■ TASK BRIEF ■
The response must reproduce every record below without alteration.

■ GIVEN RECORDS ■
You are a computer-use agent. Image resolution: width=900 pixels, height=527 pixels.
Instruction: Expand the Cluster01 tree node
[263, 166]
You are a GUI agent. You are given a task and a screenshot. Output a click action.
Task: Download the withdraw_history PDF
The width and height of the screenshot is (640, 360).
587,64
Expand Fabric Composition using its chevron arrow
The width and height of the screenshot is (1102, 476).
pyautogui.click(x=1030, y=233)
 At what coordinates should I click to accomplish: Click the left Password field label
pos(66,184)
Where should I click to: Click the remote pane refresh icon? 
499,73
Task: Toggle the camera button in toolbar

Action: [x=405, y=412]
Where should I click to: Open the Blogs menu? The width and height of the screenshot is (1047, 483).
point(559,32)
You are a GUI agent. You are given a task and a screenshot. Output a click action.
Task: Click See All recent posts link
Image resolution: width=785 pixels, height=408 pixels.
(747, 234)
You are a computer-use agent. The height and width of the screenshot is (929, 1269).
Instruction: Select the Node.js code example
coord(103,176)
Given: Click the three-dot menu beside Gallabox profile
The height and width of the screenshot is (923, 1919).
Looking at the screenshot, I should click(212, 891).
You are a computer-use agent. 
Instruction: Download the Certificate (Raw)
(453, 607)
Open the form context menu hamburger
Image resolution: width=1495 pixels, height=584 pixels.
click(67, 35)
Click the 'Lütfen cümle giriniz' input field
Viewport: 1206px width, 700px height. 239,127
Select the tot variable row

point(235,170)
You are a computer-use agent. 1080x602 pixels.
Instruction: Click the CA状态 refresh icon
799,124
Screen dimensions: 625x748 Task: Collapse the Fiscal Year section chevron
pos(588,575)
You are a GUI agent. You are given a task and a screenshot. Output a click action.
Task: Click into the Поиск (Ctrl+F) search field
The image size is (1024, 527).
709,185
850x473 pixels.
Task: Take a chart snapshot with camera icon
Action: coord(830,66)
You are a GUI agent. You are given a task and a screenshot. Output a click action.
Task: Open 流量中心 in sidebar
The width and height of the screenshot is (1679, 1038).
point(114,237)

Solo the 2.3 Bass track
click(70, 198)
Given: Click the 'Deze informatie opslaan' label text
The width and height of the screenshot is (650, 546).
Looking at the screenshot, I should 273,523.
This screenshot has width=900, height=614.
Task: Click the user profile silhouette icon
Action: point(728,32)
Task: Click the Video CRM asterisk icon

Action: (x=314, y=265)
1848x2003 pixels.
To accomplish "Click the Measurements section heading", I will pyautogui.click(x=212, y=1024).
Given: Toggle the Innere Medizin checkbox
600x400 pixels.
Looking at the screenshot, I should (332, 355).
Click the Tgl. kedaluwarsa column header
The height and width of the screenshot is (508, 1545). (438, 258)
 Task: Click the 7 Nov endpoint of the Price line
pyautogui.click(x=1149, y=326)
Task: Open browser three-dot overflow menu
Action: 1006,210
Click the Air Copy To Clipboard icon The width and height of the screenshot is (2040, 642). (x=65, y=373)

■ SOLUTION FOR THIS EXERCISE ■
You are a computer-use agent. Image resolution: width=900 pixels, height=527 pixels.
Instruction: Expand the Cluster01 tree node
[263, 166]
You are a GUI agent. You are given a task and a screenshot. Output a click action.
Task: Download the withdraw_history PDF
The width and height of the screenshot is (640, 360).
587,64
Expand Fabric Composition using its chevron arrow
The width and height of the screenshot is (1102, 476).
pyautogui.click(x=1030, y=233)
 At what coordinates should I click to accomplish: Click the left Password field label
pos(66,184)
Where should I click to: Click the remote pane refresh icon? 
499,73
Task: Toggle the camera button in toolbar

Action: [x=405, y=412]
Where should I click to: Open the Blogs menu? The width and height of the screenshot is (1047, 483).
point(559,32)
You are a GUI agent. You are given a task and a screenshot. Output a click action.
Task: Click See All recent posts link
Image resolution: width=785 pixels, height=408 pixels.
(747, 234)
You are a computer-use agent. The height and width of the screenshot is (929, 1269).
Instruction: Select the Node.js code example
coord(103,176)
Given: Click the three-dot menu beside Gallabox profile
The height and width of the screenshot is (923, 1919).
Looking at the screenshot, I should click(212, 891).
You are a computer-use agent. 
Instruction: Download the Certificate (Raw)
(453, 607)
Open the form context menu hamburger
Image resolution: width=1495 pixels, height=584 pixels.
click(67, 35)
Click the 'Lütfen cümle giriniz' input field
Viewport: 1206px width, 700px height. 239,127
Select the tot variable row

point(235,170)
You are a computer-use agent. 1080x602 pixels.
Instruction: Click the CA状态 refresh icon
799,124
Screen dimensions: 625x748 Task: Collapse the Fiscal Year section chevron
pos(588,575)
You are a GUI agent. You are given a task and a screenshot. Output a click action.
Task: Click into the Поиск (Ctrl+F) search field
The image size is (1024, 527).
709,185
850x473 pixels.
Task: Take a chart snapshot with camera icon
Action: coord(830,66)
You are a GUI agent. You are given a task and a screenshot. Output a click action.
Task: Open 流量中心 in sidebar
The width and height of the screenshot is (1679, 1038).
point(114,237)

Solo the 2.3 Bass track
click(70, 198)
Given: Click the 'Deze informatie opslaan' label text
The width and height of the screenshot is (650, 546).
Looking at the screenshot, I should 273,523.
This screenshot has width=900, height=614.
Task: Click the user profile silhouette icon
Action: point(728,32)
Task: Click the Video CRM asterisk icon

Action: (x=314, y=265)
1848x2003 pixels.
To accomplish "Click the Measurements section heading", I will pyautogui.click(x=212, y=1024).
Given: Toggle the Innere Medizin checkbox
600x400 pixels.
Looking at the screenshot, I should (332, 355).
Click the Tgl. kedaluwarsa column header
The height and width of the screenshot is (508, 1545). (438, 258)
 Task: Click the 7 Nov endpoint of the Price line
pyautogui.click(x=1149, y=326)
Task: Open browser three-dot overflow menu
Action: 1006,210
Click the Air Copy To Clipboard icon The width and height of the screenshot is (2040, 642). (x=65, y=373)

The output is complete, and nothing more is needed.